Ronda'dan Gaucin'e yol harika, yüksek dağlar, keskin virajlar, muhteşem manzaralar var ancak Jimena de La Frontera'ya geldiğimizde artık standart köy yollarında ilerliyorsunuz. Aslında bu da harika ama standartlarımız Alpler ve Ronda'dan sonra yükseldi.

Los Angeles adlı bir kasabadan geçiyoruz, burası Almoraima ve Castellar'a çok yakın. Ne yazık ki Castillo de Castelları detayıyla gezme gibi bir zamanınmız yok. Bu sebeple Gibraltar'a yani Cebelitarık'a devam.

Hava bu köy yollarında kapanıyor, artık güneş yok, bulutlar tüm gökyüzünü kaplamış. Nemli ancak bunaltıcı da değildi. Güzel köy yolları arasında devam ediyoruz.

CEBELİTARIK

Bir kaç saat sonra Cebelitarık'a giriyoruz, bu dağın ihtişamı gerçekten çok etkileyici. Cebelitarık özerk bölgesine giriş için gümrükten geçmeniz gerekiyor. Aslında vize alınması gerektiğini bilmiyorduk diyebilirim.

Gümrüğün girişinde her zaman uzun bir kuyruk var. İspanya tarafından İngiliz tarafına geçişlerde vize uygulanıyor. Hem ingilizler hem de ispanyollar. Biz aradan bir yerden vize kontrolüne kadar geliyoruz. O kadar çok insan var ki anlatamam. Ben bir grupla geçiverdim ancak diğer iki arkadaş kaldılar. Ben sağa çekip bekledim, arkadaşlar biraz sonra bana seslendiler seni de çağırıyorlar diye. Ben de motoru bırakıp yürüyerek polisin yanına kadar geldim.

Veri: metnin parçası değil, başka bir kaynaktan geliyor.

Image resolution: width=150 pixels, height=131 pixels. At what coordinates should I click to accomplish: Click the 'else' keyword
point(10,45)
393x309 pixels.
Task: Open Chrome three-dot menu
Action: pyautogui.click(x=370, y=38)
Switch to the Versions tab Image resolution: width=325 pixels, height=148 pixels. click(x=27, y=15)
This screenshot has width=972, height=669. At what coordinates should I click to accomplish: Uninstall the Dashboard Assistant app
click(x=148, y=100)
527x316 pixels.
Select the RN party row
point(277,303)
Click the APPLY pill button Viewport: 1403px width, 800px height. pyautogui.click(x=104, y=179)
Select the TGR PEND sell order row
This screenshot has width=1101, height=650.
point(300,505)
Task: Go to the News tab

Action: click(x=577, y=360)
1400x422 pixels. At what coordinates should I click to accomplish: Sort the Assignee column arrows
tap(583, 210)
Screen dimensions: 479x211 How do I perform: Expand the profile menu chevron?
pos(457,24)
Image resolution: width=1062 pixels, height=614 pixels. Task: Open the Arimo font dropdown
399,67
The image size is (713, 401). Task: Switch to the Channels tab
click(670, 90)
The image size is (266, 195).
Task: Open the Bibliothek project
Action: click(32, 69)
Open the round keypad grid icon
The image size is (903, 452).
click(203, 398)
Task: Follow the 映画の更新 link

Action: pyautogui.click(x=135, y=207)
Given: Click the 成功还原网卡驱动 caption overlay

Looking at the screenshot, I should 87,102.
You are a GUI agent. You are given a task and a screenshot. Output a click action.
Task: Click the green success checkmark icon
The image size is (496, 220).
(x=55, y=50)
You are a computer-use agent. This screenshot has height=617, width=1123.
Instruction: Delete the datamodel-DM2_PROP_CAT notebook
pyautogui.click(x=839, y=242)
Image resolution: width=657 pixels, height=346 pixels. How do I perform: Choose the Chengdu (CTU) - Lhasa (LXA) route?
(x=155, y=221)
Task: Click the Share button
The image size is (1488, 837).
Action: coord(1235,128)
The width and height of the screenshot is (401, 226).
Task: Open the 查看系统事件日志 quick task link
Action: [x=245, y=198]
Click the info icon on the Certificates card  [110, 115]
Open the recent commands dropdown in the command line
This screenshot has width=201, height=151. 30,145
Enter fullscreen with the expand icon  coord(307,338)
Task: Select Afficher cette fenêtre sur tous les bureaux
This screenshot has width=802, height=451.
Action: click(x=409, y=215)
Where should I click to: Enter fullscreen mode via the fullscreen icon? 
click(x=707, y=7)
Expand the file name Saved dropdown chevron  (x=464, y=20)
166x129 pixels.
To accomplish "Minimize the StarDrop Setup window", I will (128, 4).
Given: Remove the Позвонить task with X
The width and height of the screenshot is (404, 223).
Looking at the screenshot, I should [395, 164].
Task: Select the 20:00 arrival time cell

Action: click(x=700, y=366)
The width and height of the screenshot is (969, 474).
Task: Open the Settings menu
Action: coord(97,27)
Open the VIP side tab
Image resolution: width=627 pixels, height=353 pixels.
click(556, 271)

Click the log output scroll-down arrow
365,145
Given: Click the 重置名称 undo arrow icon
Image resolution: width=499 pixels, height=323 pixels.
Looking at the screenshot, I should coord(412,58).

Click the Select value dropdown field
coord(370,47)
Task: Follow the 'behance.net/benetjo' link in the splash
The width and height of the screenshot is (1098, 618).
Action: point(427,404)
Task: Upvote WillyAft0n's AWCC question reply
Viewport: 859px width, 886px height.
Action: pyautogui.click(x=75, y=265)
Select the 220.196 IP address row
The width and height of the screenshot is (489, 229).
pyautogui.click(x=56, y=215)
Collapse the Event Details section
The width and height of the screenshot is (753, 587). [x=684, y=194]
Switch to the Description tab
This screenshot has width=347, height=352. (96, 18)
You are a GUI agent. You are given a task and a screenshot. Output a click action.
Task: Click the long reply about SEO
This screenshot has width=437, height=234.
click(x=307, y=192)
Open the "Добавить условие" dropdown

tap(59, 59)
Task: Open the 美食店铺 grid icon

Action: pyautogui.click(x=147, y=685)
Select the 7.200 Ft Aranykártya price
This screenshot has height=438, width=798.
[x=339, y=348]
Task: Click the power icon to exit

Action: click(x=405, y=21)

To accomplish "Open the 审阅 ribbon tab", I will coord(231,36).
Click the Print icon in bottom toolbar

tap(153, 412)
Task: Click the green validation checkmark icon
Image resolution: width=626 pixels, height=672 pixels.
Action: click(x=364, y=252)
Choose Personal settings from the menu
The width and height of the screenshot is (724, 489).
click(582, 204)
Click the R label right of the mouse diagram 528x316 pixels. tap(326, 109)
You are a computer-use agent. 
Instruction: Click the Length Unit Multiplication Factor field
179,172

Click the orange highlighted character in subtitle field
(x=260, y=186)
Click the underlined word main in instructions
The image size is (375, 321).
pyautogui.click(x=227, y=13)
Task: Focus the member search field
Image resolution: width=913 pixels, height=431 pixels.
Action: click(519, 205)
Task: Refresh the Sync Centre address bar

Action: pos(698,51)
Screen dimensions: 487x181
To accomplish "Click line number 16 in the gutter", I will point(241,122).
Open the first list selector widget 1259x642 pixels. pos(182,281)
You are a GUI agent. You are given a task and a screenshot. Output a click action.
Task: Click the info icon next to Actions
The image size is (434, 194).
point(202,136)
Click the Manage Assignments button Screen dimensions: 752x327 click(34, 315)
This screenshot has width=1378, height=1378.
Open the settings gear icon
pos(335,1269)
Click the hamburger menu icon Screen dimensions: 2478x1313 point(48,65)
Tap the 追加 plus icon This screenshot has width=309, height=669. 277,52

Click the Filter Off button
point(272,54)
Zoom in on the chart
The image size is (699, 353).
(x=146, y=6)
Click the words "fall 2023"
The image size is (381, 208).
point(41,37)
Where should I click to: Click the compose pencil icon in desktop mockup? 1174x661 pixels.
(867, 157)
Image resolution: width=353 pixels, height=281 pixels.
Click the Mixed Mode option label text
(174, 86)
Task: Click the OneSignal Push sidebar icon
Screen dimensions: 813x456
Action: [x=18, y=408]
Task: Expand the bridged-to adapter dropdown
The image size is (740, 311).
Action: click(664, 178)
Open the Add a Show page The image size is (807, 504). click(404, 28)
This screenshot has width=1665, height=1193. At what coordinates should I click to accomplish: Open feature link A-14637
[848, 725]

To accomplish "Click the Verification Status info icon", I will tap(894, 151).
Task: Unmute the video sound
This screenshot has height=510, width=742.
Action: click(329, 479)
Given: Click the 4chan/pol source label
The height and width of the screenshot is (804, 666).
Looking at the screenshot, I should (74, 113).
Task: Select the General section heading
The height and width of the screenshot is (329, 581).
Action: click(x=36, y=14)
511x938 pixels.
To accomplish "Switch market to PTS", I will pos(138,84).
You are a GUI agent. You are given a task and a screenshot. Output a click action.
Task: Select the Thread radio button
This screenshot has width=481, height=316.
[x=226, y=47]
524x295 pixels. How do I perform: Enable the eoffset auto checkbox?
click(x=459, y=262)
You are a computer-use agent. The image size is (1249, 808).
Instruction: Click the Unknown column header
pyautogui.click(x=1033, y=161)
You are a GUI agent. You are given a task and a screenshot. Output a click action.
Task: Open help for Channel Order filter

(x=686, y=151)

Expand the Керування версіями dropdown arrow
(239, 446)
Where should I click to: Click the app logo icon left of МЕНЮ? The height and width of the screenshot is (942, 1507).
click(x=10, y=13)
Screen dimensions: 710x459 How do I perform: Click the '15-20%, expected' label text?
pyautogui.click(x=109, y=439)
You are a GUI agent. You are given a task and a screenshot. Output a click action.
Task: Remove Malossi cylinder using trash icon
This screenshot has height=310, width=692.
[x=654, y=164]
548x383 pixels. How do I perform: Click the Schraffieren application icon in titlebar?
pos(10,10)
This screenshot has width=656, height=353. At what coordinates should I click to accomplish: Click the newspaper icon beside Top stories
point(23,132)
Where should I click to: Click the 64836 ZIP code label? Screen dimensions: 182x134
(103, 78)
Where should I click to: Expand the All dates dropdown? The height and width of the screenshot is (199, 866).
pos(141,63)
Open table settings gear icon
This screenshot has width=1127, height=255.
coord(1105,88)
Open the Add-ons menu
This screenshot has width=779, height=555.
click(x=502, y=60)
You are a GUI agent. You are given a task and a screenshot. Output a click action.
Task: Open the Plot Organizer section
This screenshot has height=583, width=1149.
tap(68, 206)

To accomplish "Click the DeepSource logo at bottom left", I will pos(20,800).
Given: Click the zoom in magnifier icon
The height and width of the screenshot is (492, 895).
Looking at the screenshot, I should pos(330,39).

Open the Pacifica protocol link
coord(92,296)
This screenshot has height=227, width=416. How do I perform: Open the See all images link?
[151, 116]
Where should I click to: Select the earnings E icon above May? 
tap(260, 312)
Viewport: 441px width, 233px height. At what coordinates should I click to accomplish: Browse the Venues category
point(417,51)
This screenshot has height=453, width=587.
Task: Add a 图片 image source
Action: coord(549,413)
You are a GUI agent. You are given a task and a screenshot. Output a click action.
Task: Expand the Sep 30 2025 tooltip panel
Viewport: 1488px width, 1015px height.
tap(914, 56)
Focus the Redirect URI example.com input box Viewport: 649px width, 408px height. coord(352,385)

Daha sonra vize almanız lazım, geçiş izniniz yok geri yok dediler biz de döndük. Burası şimdiye kadar gezdiğimiz klasik güney ispanya şehirlerinden hiçbirine benzemiyor. Metropol gibi yoğun, karmaşık, stresli. Bu sebeple Cebelitarık ziyaretini çok uzatmadan dönme niyetindeyiz.

Zaten kalabalık, ve keşmekeş, her yer insan dolu, park edecek doğru dürüst bir yer yok. Her yerde polisler ceza kesiyorlar.

Burger King'te bir şeyler atıştırıp Malaga yoluna devam ediyoruz. Artık otoyolda ilerliyoruz. Bu seyahat bizim için bitmiştir.

Anayoldan Malaga'ya girince önce otele sonra da IMT Bike kiralama şirketine uğrayıp motorlarımızı teslim ettik.


Garajda yeni bir GS 1200 olduğunu görüp hemen test ettik. Bir de bize çok hoş davranan Tomas'la fotoğraf çektirip otele geri döndük.


Ertesi gün geri dönüyoruz. Çok şükür kazasız belasız turumuzu tamamladık.

2014 planını Norveç'e yaptık. İspanya'dan çok güzel anılarla döndük.